[[ Text section open ]]
The common cold frequently leads to swollen lymph nodes in the throat, along with discomfort, fever, and runny nose if an upper respiratory infection is involved. The lymph nodes in the neck might feel tender in someone with a cold. Warm compresses and over-the-counter pain relievers may help relieve symptoms.
Strep throat can also cause swollen lymph nodes. A person with this condition might have trouble swallowing, a headache, and a stiff neck. Healthcare professionals commonly recommend extra fluids and rest, along with antibiotics, to treat strep throat. Gargling with warm salt water helps some patients feel better, as can using numbing sprays used to deaden pain. If symptoms last more than four days, medical treatment should be sought.
Lymph nodes in the tonsils might also become inflamed and swollen when infected. These nodes drain fluid to the back part of the throat. Infected tonsils typically appear red and might develop white spots, indicating infection; other symptoms include a change in the voice and bad breath. Mild tonsillitis may not need any special treatment, but if a throat culture indicates a serious infection — such as strep — a medical professional might prescribe antibiotics. Surgical removal of the tonsils might be necessary if tonsillitis becomes chronic.
[[ Text section closed ]]
# Action item A
Reproduce word for word the part of the passage on swollen throat lymph nodes starting with "Lymph nodes in the tonsils" and going on through "tonsillitis becomes chronic.".
# Action item B
Carry the passage on swollen throat lymph nodes forward from its final sentence.
[[ Collected material open ]]
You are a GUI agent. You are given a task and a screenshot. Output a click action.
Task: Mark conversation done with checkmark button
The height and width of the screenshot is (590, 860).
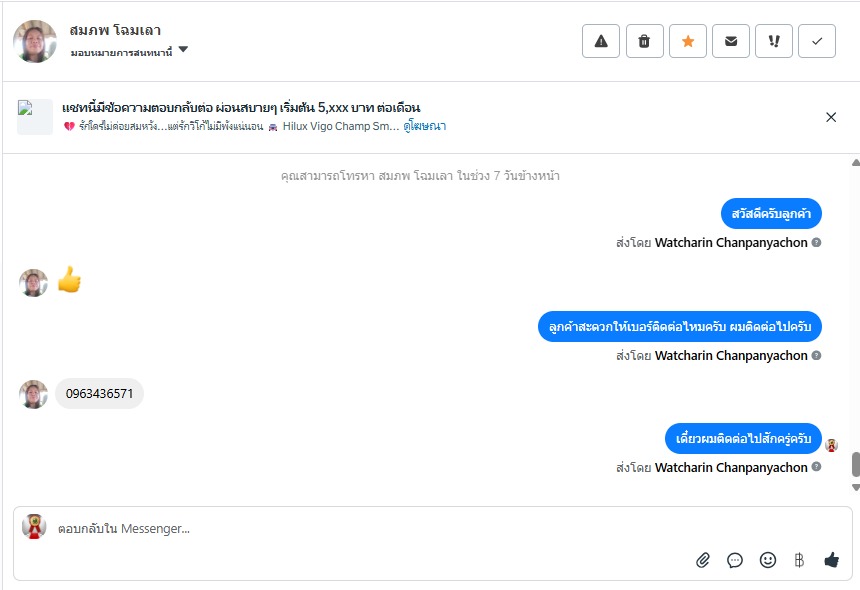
[[ Collected material closed ]]
# Task response A
Lymph nodes in the tonsils might also become inflamed and swollen when infected. These nodes drain fluid to the back part of the throat. Infected tonsils typically appear red and might develop white spots, indicating infection; other symptoms include a change in the voice and bad breath. Mild tonsillitis may not need any special treatment, but if a throat culture indicates a serious infection — such as strep — a medical professional might prescribe antibiotics. Surgical removal of the tonsils might be necessary if tonsillitis becomes chronic.

# Task response B
Lymphomas, which are cancers of the lymphatic system, can cause the lymph nodes to become enlarged; swollen lymph nodes in the throat are a common symptom of both Hodgkin's and non-Hodgkin's lymphomas. Non-Hodgkin's lymphoma, which is actually a group of 16 different diseases, is characterized by night sweats, weight loss, fatigue, and fever. Hodgkin's lymphoma is less common than the non-Hodgkin forms, and has many of the same symptoms. Both forms of cancer can be treated effectively if diagnosed early.
Any disorder that affects the immune system might hinder the body's ability to fight off infection. HIV can lead to frequent infections, causing swollen lymph nodes anywhere in the body. It also increases the risk for certain forms of cancer, including lymphomas. Medical professionals usually prescribe medication to ease symptoms in HIV patients.